=== GOAL OF THE EXERCISE ===
In the article about the cALD awareness film, within how many years does the deterioration typically lead to acute neurological decline and death?

=== GIVEN TEXT ===

# # # #

New film aims to raise awareness of rare disease cALD

Rare Disease Day

Rare Disease Day saw the debut of a film that aims to raise awareness of cerebral adrenoleukodystrophy (cALD), a devastating and fatal condition with no pharmacological treatments available.

In the film, cALD expert Professor Fanny Mochel – who is director of the Reference Centre for Leukodystrophies at La Pitié-Salpêtrière Hospital in France – explained that cALD is characterised by progressive destruction of the myelin sheath that surrounds nerve cells, resulting in a relentless deterioration that typically leads to acute neurological decline and death in three to four years.

ALDs are a wide-ranging and complex group of disorders and include X-linked ALD, which affects 6-8/100,000 live male births. It is estimated that around a third of boys will develop cALD as a child or adolescent, and up to 60% of adults.

Regular MRI scanning of patients with ALD, both adults and children, is recommended so that care, counselling, and treatment for symptoms like adrenal insufficiency can start as soon as possible, according to Prof Mochel.

At the moment, some patients may be eligible for a haematopoietic stem cell transplant (HSCT), but that is a risky procedure and often not recommended. It is also subject to the availability of a matched donor.

In the US, a gene therapy for cALD from bluebird bio – Skysona (elivaldogene autotemcel) – has been approved since 2022, on data showing it can slow the progression of neurologic dysfunction in boys 4-17 years of age with early, active cALD.

# # # #

=== DATA TO EXAMINE ===
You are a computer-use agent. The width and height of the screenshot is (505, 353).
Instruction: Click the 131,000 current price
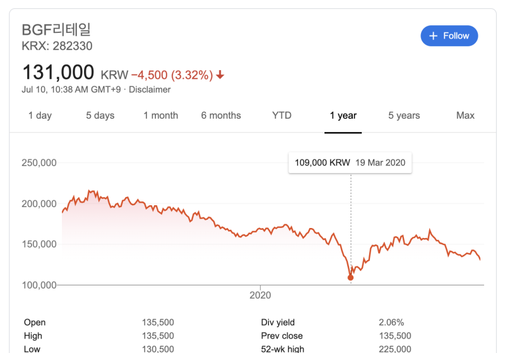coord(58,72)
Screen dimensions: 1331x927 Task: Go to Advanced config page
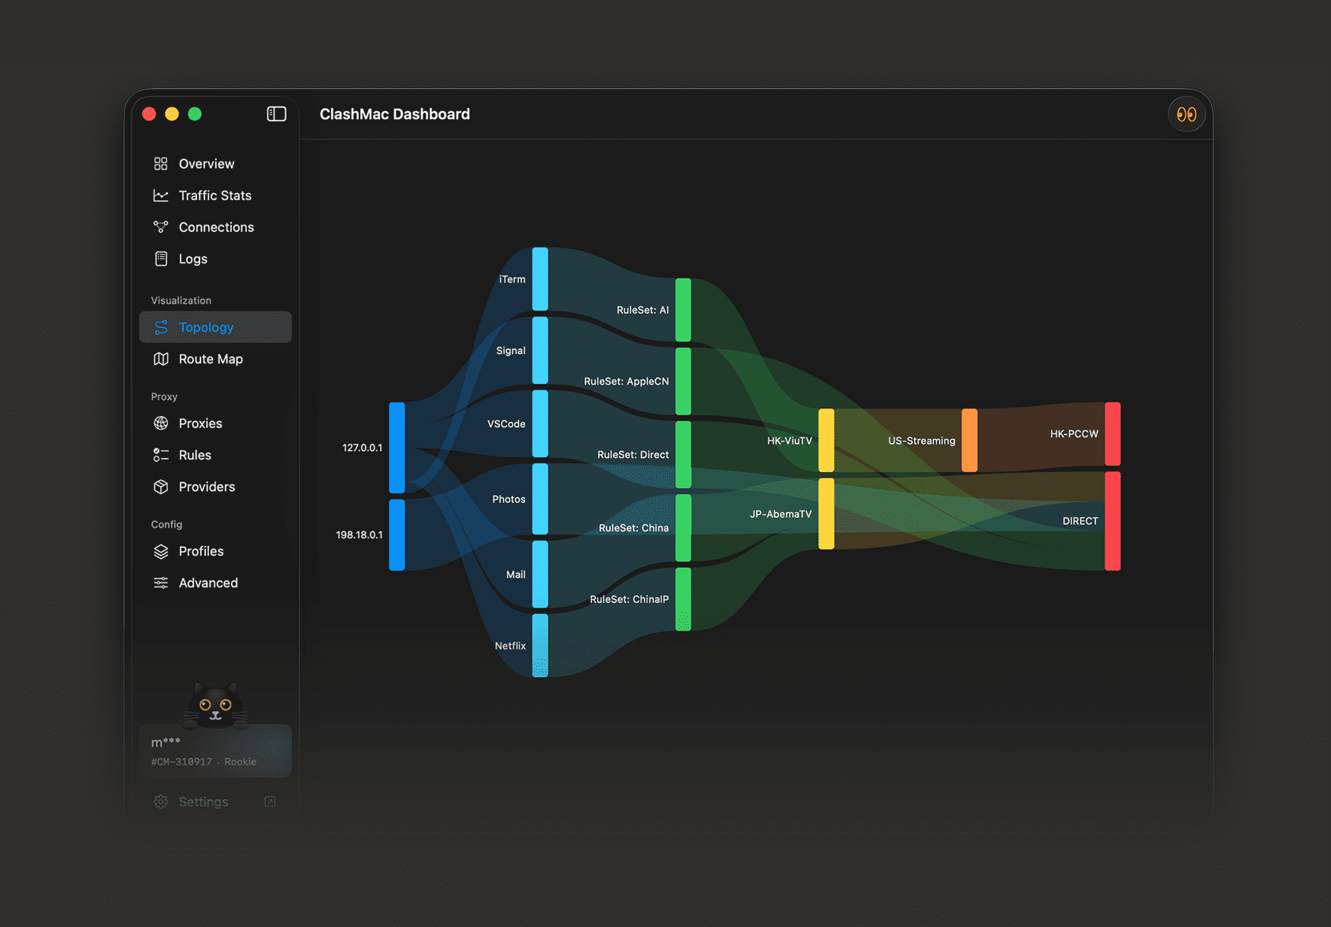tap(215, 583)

# # # #

=== RESULT FOR THIS TASK ===
Three to four years.